“Perchance the future may reserve for me
A happiness whose hope I now resign:
Perchance amid the busy world may be
Some soul responsive still to mine.”
He was also a member of the Legation to England and afterward became Secretary to the French Embassy at Naples. In 1824 he was appointed Chargé d’Affaires to Tuscany, and remained in that position five years. He made the acquaintance of Louis Bonaparte, the former King of Holland, who was a scientist and philosopher rather than a statesman. Queen Hortense also attempted to have an interview with him, but this he carefully evaded. His mother, however, was a relative of the wife of Lucien Bonaparte and he met several members of that family under circumstances somewhat romantic. Pierre Bonaparte was with him at Paris in the Revolution of 1848.

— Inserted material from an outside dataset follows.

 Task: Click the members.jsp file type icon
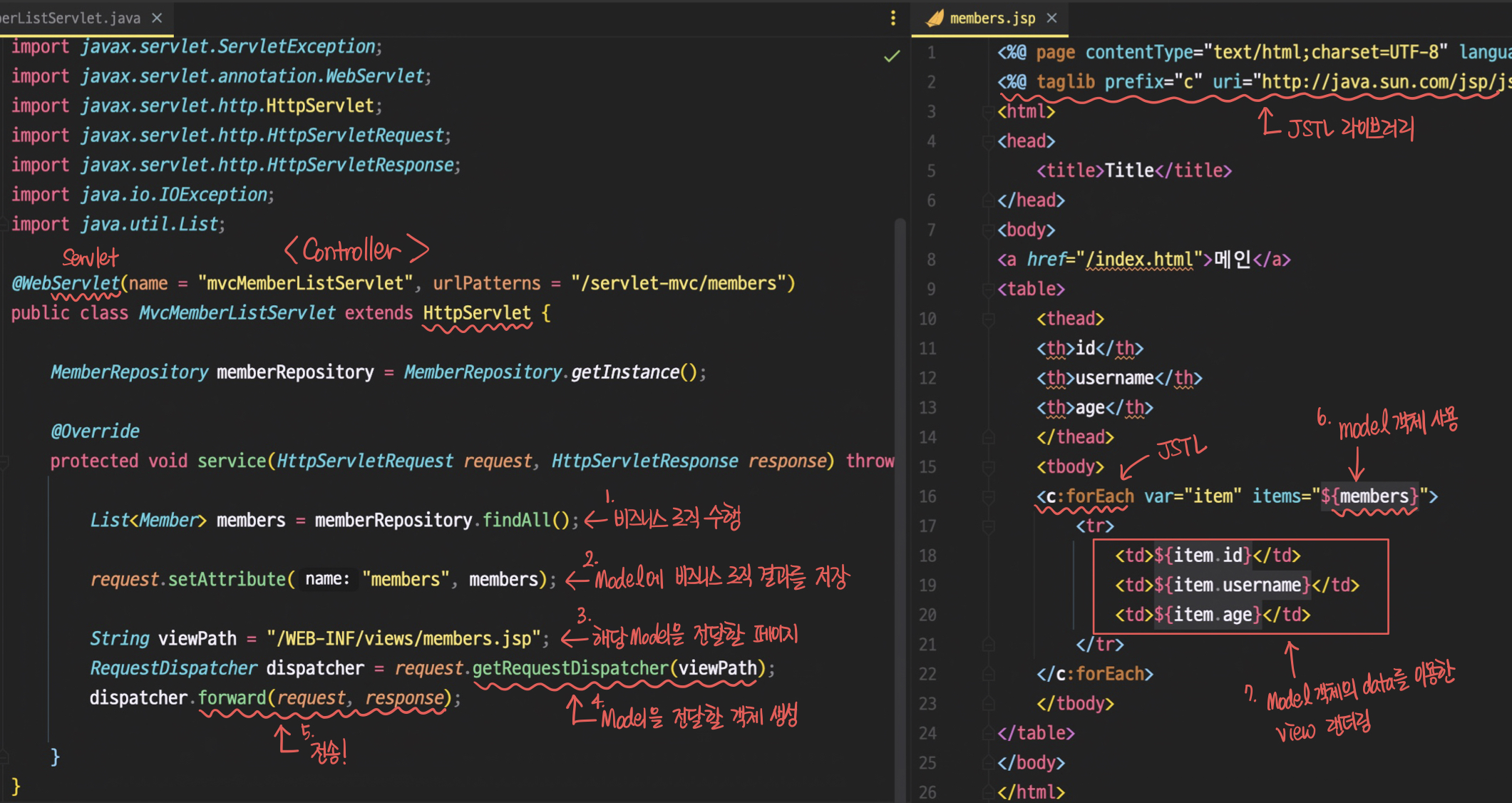[x=935, y=19]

His older uncle died in 1823, and he became heir of the estates. This uncle was known as M. de Lamartine de Monceau and was by seniority the head of the family. He had never married because his parents opposed the choice he had made. He was thrifty and had increased the value of his property. Lamartine now took his uncle’s designation.

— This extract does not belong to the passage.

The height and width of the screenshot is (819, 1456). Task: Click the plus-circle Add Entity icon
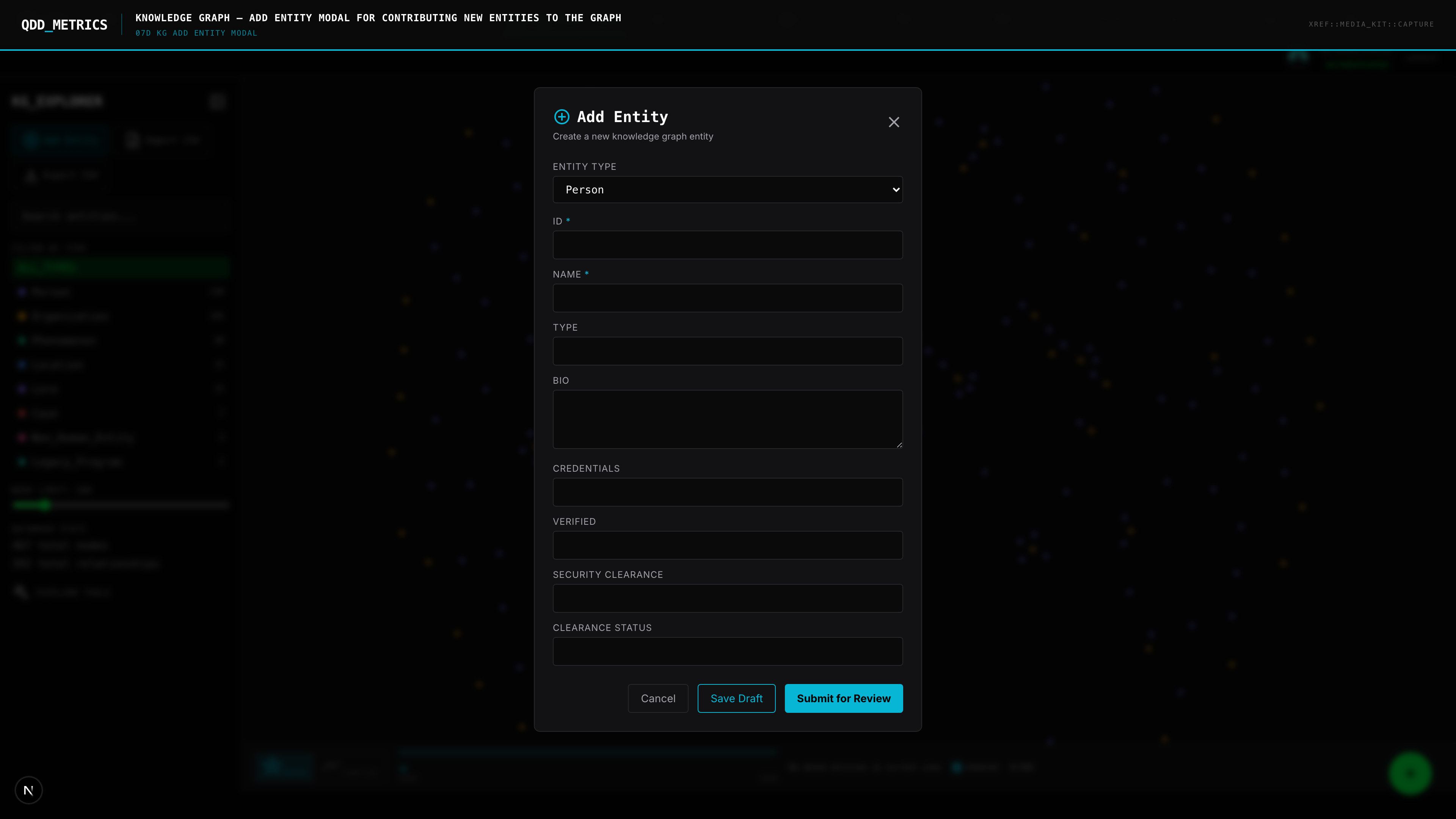561,117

The marriage of Lamartine took place during this period. The bride was Miss Marianne Birch, an English lady of beauty and fortune. She was of amiable disposition and Lamartine’s mother became warmly attached to her.

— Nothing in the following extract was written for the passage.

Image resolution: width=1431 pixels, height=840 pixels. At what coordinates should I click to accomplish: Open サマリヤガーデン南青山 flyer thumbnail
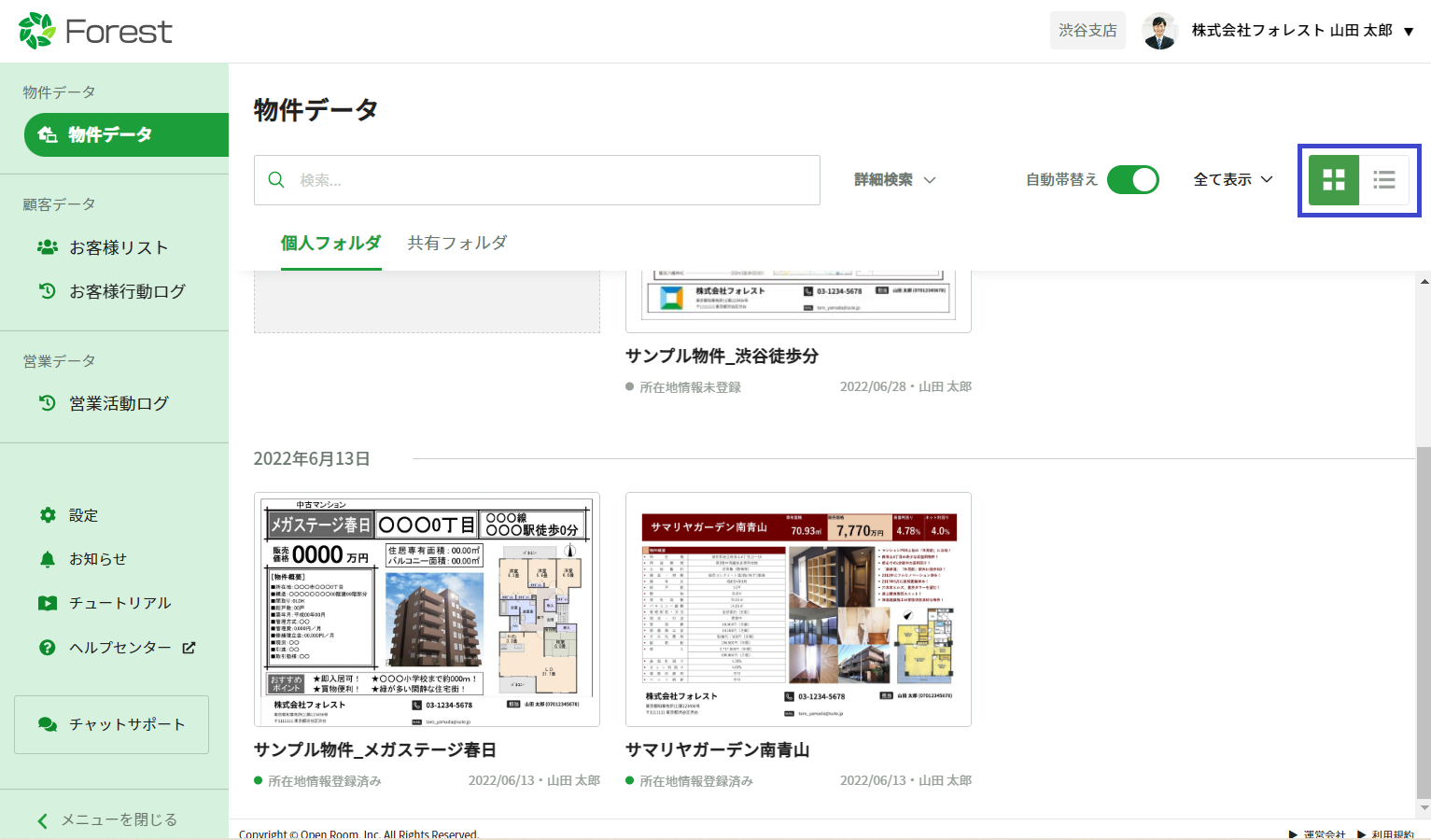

Neither the accession of wealth, his aristocratic rank, nor diplomatic engagements deterred him from literary composition. In 1823 the Nouvelles Meditations were published, and two years later, The Last Canto of Childe Harold. Lamartine afterward described this latter work as a servile imitation in which his enthusiasm as a copyist and its success were alike “mediocre”—a punishment for feigning an admiration which was not altogether sincere. He had, likewise, another penalty to encounter. Two lines in it are versified in English as follows:
“I seek elsewhere (forgive, O Roman shade!)
For men, and not the dust of which they’re made.”